Nothing but the lines from the start of the records below through the line that has "Task: Enable Edit Plot arrow mode" should appear, each exactly as given.

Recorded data
------------
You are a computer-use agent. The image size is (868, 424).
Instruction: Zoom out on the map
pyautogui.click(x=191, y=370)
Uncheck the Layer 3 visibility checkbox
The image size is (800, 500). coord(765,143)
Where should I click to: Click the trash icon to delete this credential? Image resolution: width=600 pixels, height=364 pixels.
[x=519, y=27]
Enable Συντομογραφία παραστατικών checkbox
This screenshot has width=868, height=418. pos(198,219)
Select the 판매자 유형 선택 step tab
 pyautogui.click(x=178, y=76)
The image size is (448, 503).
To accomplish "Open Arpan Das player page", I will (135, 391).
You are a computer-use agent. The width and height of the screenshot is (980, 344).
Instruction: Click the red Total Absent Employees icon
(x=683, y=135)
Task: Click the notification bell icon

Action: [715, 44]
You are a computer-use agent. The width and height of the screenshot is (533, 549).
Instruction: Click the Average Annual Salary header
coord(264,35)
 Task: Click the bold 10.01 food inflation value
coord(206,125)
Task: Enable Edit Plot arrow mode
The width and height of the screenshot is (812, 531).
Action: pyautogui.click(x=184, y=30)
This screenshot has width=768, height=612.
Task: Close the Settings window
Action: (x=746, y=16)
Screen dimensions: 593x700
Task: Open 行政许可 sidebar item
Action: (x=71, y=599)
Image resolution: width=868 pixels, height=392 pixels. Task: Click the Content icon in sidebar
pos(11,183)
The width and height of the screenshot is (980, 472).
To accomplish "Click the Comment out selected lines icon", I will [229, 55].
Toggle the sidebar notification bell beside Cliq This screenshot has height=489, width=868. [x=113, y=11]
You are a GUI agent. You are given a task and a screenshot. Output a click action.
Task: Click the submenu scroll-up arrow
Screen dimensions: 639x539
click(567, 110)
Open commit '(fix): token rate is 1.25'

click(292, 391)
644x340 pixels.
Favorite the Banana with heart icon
------------
TASK RESULT:
You are a computer-use agent. The image size is (868, 424).
Instruction: Zoom out on the map
pyautogui.click(x=191, y=370)
Uncheck the Layer 3 visibility checkbox
The image size is (800, 500). coord(765,143)
Where should I click to: Click the trash icon to delete this credential? Image resolution: width=600 pixels, height=364 pixels.
[x=519, y=27]
Enable Συντομογραφία παραστατικών checkbox
This screenshot has width=868, height=418. pos(198,219)
Select the 판매자 유형 선택 step tab
 pyautogui.click(x=178, y=76)
The image size is (448, 503).
To accomplish "Open Arpan Das player page", I will (135, 391).
You are a computer-use agent. The width and height of the screenshot is (980, 344).
Instruction: Click the red Total Absent Employees icon
(x=683, y=135)
Task: Click the notification bell icon

Action: [715, 44]
You are a computer-use agent. The width and height of the screenshot is (533, 549).
Instruction: Click the Average Annual Salary header
coord(264,35)
 Task: Click the bold 10.01 food inflation value
coord(206,125)
Task: Enable Edit Plot arrow mode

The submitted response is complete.